WHERE   b1.[AccountNo] =
b2.[AccountNo]
          
AND     b1.[Date] >= b2.[Date]
)
FROM   #balances b1;

 

OK that works, and here’s a screenshot to prove it:

image

But really, would any of you actually do this? Hopefully not, the use of the correlated subquery has simply turned what should be a nice set operation into a cursor-in-disguise (something I have talked about before) because that subquery will be getting executed for every row in the table. Instead you could run the following on that same dataset:

SELECT b1.[AccountNo]
,     
b1.[Date]
,     
b1.[DailyMovement]
,      SUM(b2.[DailyMovement]) AS
[RunningTotal]
FROM   #balances
b1
INNER  JOIN #balances b2 ON  b1.[AccountNo] =
b2.[AccountNo]
                          
AND b1.[Date] >=
b2.[Date]
GROUP  BY b1.[AccountNo],b1.[Date],b1.[DailyMovement];

and you get the same result but with a much more amenable execution plan (execute with SET STATISTICS IO ON if you don’t believe me)!

The same principle applies in a SSIS dataflow. Often there is no need to resort to a script component, the same result can be achieved using some smart dataflow design. You can use, for example, the same approach as in the second SQL query (above) using a combination of SSIS’ Sort, Aggregate, Merge Join and Conditional Split components. That is not to say that one will be quicker than the other but at least you’ll have something that is more intuitive and arguably more maintainable. Of course if performance gain is your primary goal then the correct advice is, as always, “test and measure, test and measure, test and measure”!!!

Ask yourself “If I could, how would I solve this using T-SQL?” and see if that influences your dataflow design at all. Invariably script components should be the last choice, not the first!

@jamiet

Published Tuesday, August 31, 2010 11:22 PM by jamiet

Comment Notification

If you would like to receive an email when updates are made to this post, please register here

Subscribe to this post's comments using RSS

Comments

 

SAinCA said:

Do excuse this seemingly dumb question, but I thought that SQL Server doesn't guarantee the sequence of rows returned from an operation. Does the GROUP BY in your 2nd query act as an ORDER BY so that the RunningTotal is ALWAYS the sum of current and preceding GROUP BY key-data in ascending sequence?  Thanks in advance.

August 31, 2010 6:20 PM
 

jamiet said:

SAinCA,

You are correct that SQL Server never guarantees the order.

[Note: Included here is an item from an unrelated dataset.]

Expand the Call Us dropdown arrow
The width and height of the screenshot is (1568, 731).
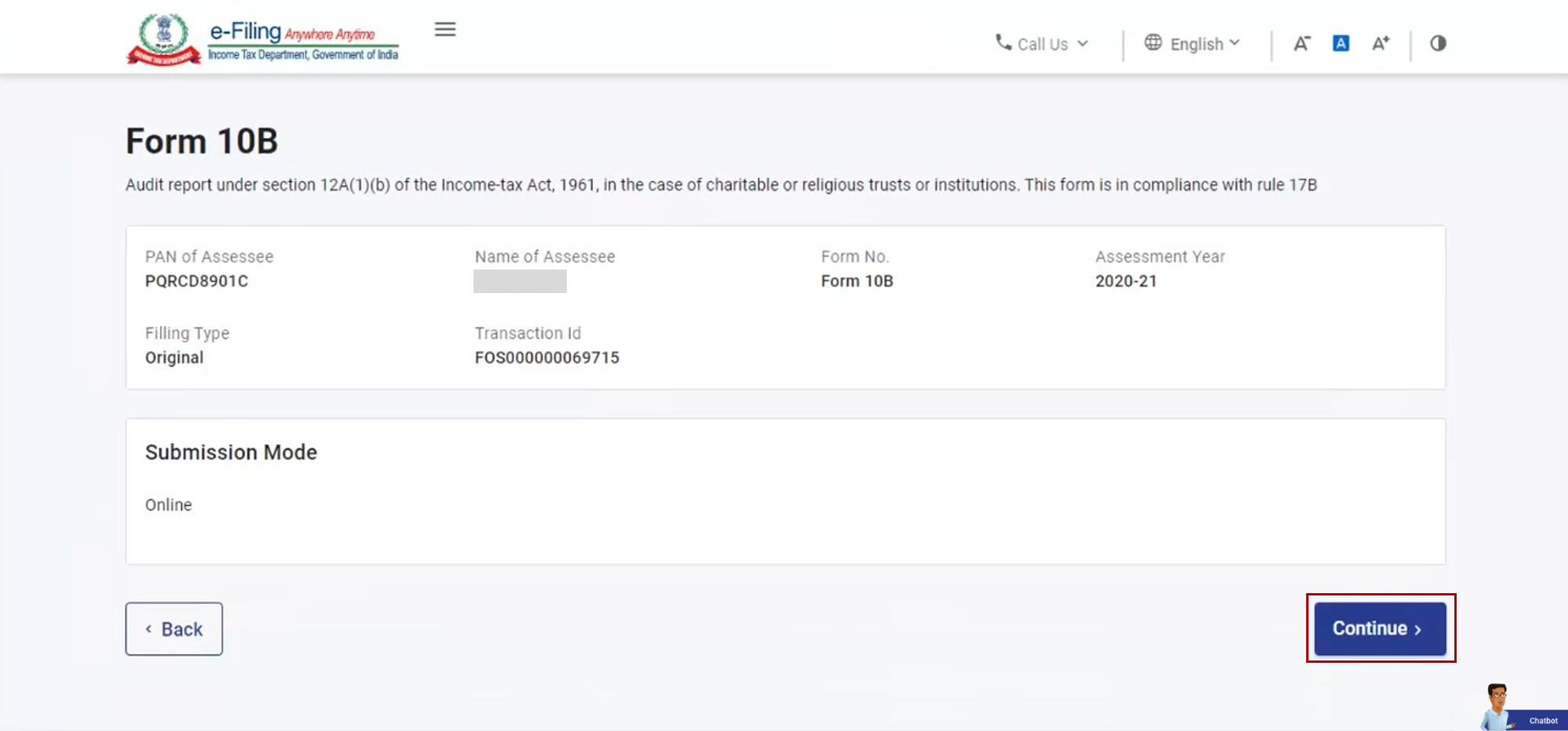tap(1083, 44)
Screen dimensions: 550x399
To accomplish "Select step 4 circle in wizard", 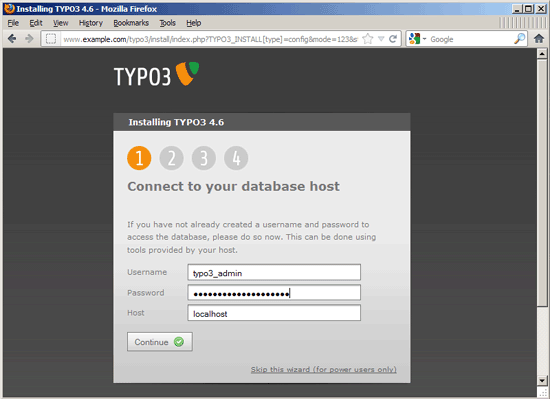I will tap(236, 158).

In this case, no, it is not the GROUP BY that guarantees the RunningTotal is always the sum of current and preceding rows, that particular action is guaranteed by the join predicate:

"AND b1.[Date] >= b2.[Date]"

Hope that makes sense.

-Jamie

September 1, 2010 4:07 AM
 

Paul White said:

Wouldn't it be nice if SSIS included a specialized Running Totals aggregate?

BTW for T-SQL running totals I use the Quirky Update method (http://www.sqlservercentral.com/articles/T-SQL/68467/) or Hugo Kornelis' innovative set-based iteration method (MVP Deep Dives Chapter 4).  They're both much, much more efficient than a triangular join.

Thanks for a great read.

Paul

September 1, 2010 9:18 AM
 

JR said:

I have found that using ELT (Extract, Load, Transform) can work better than writing scripts for SSIS. With ELT you load the data into the database and just write T-SQL to transform the data as needed. This is usually easier and faster. This is a good example of this.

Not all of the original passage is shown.